■ WHAT IS REQUIRED: Pick out each of the rows below that contains the word "button", and copy those lines.

§ §

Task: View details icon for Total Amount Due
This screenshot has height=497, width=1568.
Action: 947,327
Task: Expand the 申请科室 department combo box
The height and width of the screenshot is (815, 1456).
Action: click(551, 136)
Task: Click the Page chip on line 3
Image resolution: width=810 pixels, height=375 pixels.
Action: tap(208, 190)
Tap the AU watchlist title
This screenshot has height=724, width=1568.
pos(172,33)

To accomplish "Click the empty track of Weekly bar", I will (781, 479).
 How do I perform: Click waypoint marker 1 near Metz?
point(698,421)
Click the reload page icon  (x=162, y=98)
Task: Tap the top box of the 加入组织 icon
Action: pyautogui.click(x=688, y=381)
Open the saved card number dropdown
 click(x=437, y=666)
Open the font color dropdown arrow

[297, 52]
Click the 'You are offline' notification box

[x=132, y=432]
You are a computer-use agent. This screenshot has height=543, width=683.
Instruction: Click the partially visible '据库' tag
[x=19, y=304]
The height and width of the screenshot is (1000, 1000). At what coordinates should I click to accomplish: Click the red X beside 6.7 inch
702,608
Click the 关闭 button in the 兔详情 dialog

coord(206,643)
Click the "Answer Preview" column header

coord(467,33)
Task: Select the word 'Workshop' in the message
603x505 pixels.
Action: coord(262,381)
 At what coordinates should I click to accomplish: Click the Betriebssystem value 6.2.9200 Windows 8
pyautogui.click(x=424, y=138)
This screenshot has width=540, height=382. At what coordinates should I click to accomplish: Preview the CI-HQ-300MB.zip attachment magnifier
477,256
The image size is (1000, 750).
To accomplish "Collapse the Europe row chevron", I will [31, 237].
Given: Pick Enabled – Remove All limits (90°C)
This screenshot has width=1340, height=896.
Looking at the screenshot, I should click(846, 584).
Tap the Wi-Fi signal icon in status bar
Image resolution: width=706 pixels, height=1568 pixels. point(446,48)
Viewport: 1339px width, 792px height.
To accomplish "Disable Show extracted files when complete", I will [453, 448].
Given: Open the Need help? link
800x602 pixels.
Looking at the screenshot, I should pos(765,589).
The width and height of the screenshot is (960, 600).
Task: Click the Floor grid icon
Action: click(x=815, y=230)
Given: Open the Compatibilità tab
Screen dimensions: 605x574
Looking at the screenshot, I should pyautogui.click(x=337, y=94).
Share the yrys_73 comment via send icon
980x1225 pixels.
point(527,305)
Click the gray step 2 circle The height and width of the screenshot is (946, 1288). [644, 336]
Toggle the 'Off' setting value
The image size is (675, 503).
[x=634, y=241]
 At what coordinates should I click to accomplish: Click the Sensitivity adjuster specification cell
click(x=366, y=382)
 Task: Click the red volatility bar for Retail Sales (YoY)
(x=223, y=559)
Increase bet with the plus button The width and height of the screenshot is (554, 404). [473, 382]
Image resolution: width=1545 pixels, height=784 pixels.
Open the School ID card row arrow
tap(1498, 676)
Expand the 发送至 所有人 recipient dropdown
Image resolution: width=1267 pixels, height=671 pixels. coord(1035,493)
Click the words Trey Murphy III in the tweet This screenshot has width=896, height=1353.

§ §

■ THE SOLUTION:
Click the 关闭 button in the 兔详情 dialog
Increase bet with the plus button The width and height of the screenshot is (554, 404). [473, 382]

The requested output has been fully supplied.